Interpretable ML

Machine learning is increasingly used to inform consequential decision-making (e.g., pre-trial bail and loan approval). In these settings, explainability play an important role in the adoption and impact of these technologies. In particular, when algorithmic decisions affect individuals, it becomes important to explain how the system arrived at its decision, and also suggest actions to achieve a favorable decision. Counterfactual explanations –“how the world would have (had) to be different for a desirable outcome to occur”– aim to satisfy these criteria. Our research contributions to this field are twofold.

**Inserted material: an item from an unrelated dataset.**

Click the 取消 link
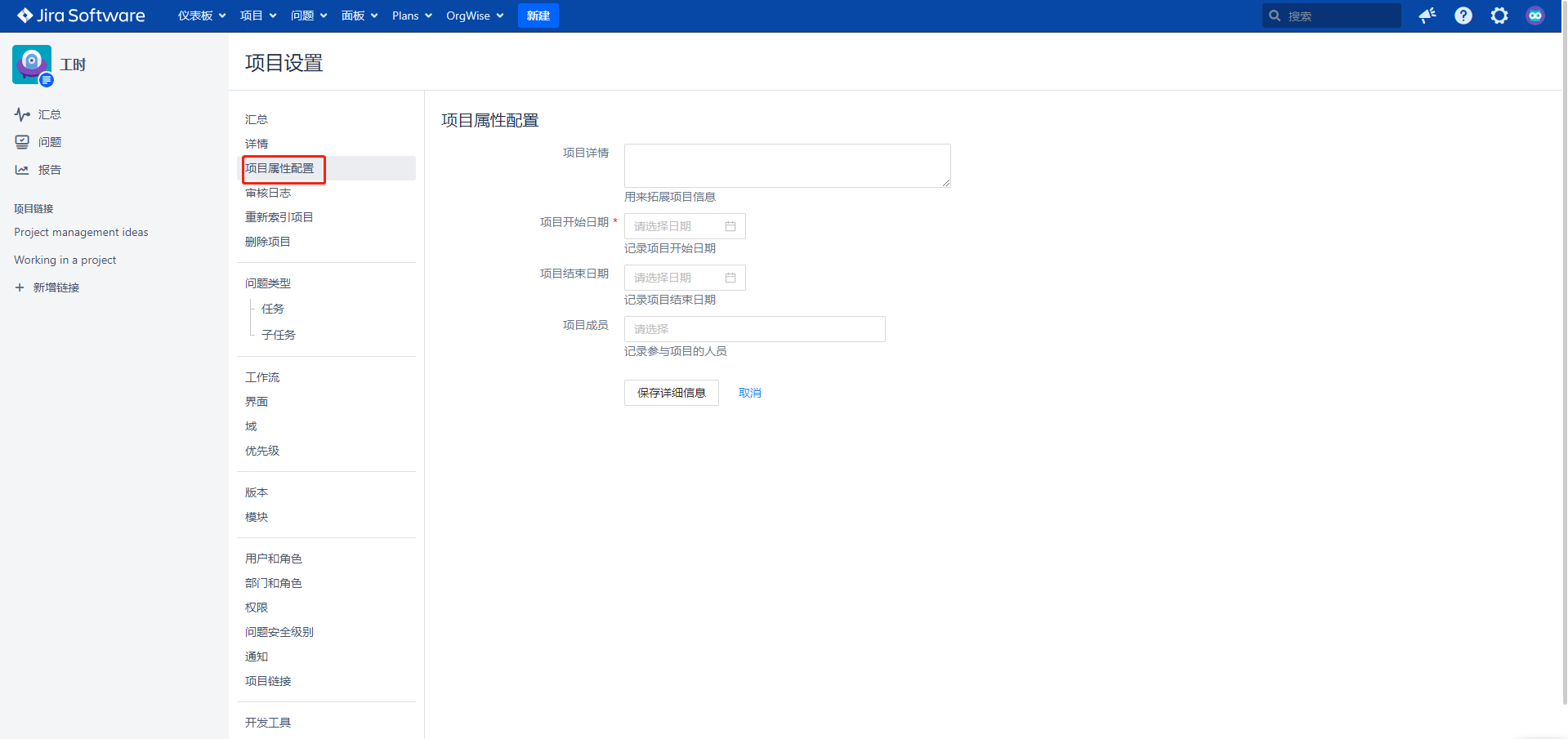This screenshot has height=739, width=1568. click(749, 393)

 First, we focus on providing flexible approaches to generate (nearest) counterfactual explanations, i.e.,to identify the set of features resulting in the desired prediction while remaining at minimum distance from the original set of features describing the individual.  In “Model-Agnostic Counterfactual Explanations for Consequential Decisions” we abandon the standard optimization approach to find nearest counterfactual explanations, as it these methods are often restricted to a particular subset of models (e.g., decision trees or linear models) and differentiable distance functions. Our Model-Agnostic Counterfactual Explanations (MACE) approach instead  builds on standard theory and tools from formal verification to generate optimal, plausible and diverse counterfactual explanations for a wide variety of machine learning classifiers. Unfortunately, formal verification tools struggle to generate counterfactual explanations when the underlying classifiers is a complex neural network. To solve such a limitation, we then  provided a framework based on Mixed-Integer Programming (MIP) to compute nearest counterfactual explanations for the outcomes of neural networks, with both provable guarantees and runtimes comparable to gradient-based approaches, see “Scaling Guarantees for Nearest Counterfactual Explanations”.

Second, we focus on supporting individuals affected by an unfavourable decision to revert it, or in other words, on algorithmic recourse.  Algorithmic recourse and counterfactual explanations are closely related terms, that the literature has often used in an exchangeable way. Unfortunately, as shown in our work “Algorithmic Recourse: from Counterfactual Explanations to Interventions”, counterfactual explanations inform an individual where they need to get to (i.e., they help individuals to understand), but not how to get there (i.e., how to act to revert an unfavourable decision). To ensure algorithmic recourse one needs instead find the set of causal interventions with minimal effort for the individual that would trigger the desired outcome of the machine learning system.  Such a guarantees, however, only hold under perfect causal knowledge  (i.e., perfect knowledge of both the causal graph and structural equations). Unfortunately, in practice, the true underlying structural causal model is generally unknown. For this reason, our recent work focuses on developing probabilistic causal methods that allow for causal reasoning under limited causal assumptions~\cite{AAAI’22}, and ultimately identify the optimal actions for recourse, see “Algorithmic recourse under imperfect causal knowledge: a probabilistic approach”.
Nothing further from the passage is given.